Untill and unless you want to add a brand, which apparently you do, don't opt for M.Tech.


----------



## harshilsharma63 (Aug 26, 2013)

dashing.sujay said:


> Untill and unless you want to *add a brand*, which apparently you do, don't opt for M.Tech.



Didn't get that part.

@everyone; I'm not thinking about M.Tech. just for adding one more educational qualification, I want to know if it has any practical importance. Keep aside packages.
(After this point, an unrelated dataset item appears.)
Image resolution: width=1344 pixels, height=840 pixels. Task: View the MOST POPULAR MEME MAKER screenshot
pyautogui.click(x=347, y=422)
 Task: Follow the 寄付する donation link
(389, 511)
I'll learn in-depth what I'm interested in.


----------



## avinandan012 (Aug 26, 2013)

"add a brand" 
well let's say you have gone to an interview with a degree from MIT and another person came from XYZ, so you now have a brand advantage.
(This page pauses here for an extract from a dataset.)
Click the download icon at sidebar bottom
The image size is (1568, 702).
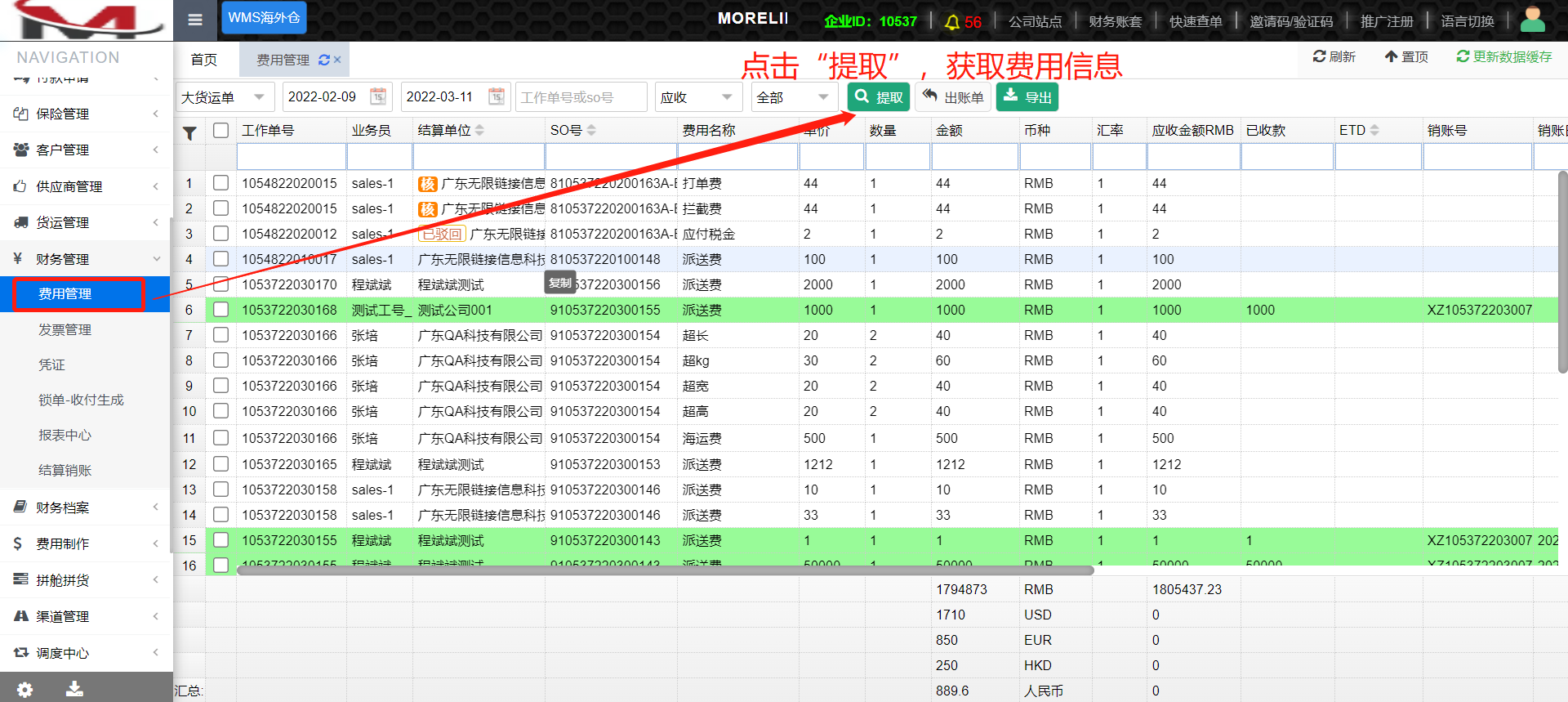pyautogui.click(x=74, y=689)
to your question if you want to go to R&D field then yes M.Tech has importance otherwise atleast in India it's mostly have no Importance.


----------



## dashing.sujay (Aug 26, 2013)

harshilsharma63 said:


> Didn't get that part.



Adding to what avinandan said, do you know why premier college students get such high package? It's all due to brand. Many students do M.Tech just to add a brand. Knowledge comes second.
Being a comps student, you should give priority enhancing your skill rather than adding degrees. But if you get a real good college, then do it.


----------



## AcceleratorX (Aug 27, 2013)

Generally speaking, if you are a good student who actually knows his engineering stuff and has an interest in the branch (a criteria 85% of engineers do not qualify), you will not learn something really new to you in your M.Tech. Mostly, even the topmost graduates are doing it to gain a brand and despite qualifying GATE etc. are not as clear in their basics as one would like  

M.Tech/ME is basically there to provide additional qualification and skills of self-study and research methodology.

My recommendation to you is to do M.Tech only if you have a specific branch, area and specialization in mind. If not, you are better off with your BE/B.Tech.


----------



## neha chhabra (Jan 22, 2014)

M.tech is necessary today if you want to go for teaching line.M.tech is a deep study of your subjects which you already do in you b.tech. so i think its important for you .and if you score the GATE test then it is beneficial for you because many campanies takes direct interview after qualifying the GATE test.


----------



## rijinpk1 (Jan 22, 2014)

if you go to a company, the salary for b.tech and m.tech students will be the same. they wont get any considerable advantage unless you are into teaching. that is what i know.


----------



## harshilsharma63 (Jan 23, 2014)

I'm not going to do M.Tech.. I'd rather work as an intern earning and learning than pay for just learning.


----------



## AcceleratorX (Feb 16, 2014)

neha chhabra said:
			
		

> M.tech is necessary today if you want to go for teaching line.M.tech is a deep study of your subjects which you already do in you b.tech. so i think its important for you



It's necessary only because of the UGC guideline. In effect that guideline actually dug the value of the M.Tech degree into the ground with a coffin and a signboard saying "R.I.P." because now all the old teachers without M.Tech scrambled for a degree and got one due to the quota provided by the UGC's quality improvement programme. Many of these simply weren't that good - I don't mean to offend but competition was not on equal footing when it came to these people.

As for M.Tech being a deep study of the B.Tech subjects, I disagree. This is a phenomenon seen only in India and a big problem that degrades and prevents interdisciplinary subjects. If you notice, outside India there are tons of graduates who have MS and PhD in subjects different to their BS/B.Tech/BE.

In India a common argument I hear from academicians and students is "how can you be a master of that in which you do not have necessary qualification"? My answer is very simple - science is science and engineering is engineering, every single branch is related in some way or another. Even the operation of p-n junction diode cannot violate 2nd law of thermodynamics, for example (and no, I am not going to elaborate here how these two "entirely different" concepts are related to each other).

It is the problem of our education system - we have made a very big mess of engineering today. We need to fix it if we are to produce any good engineers that will move the country forward.


----------



## Gollum (Feb 16, 2014)

i say do mba instead of mtech.

do mtech if you want to be a teacher 

just clearr all your papers with a gpa and you will get a good job and then no one will botger you and tell you to study.


----------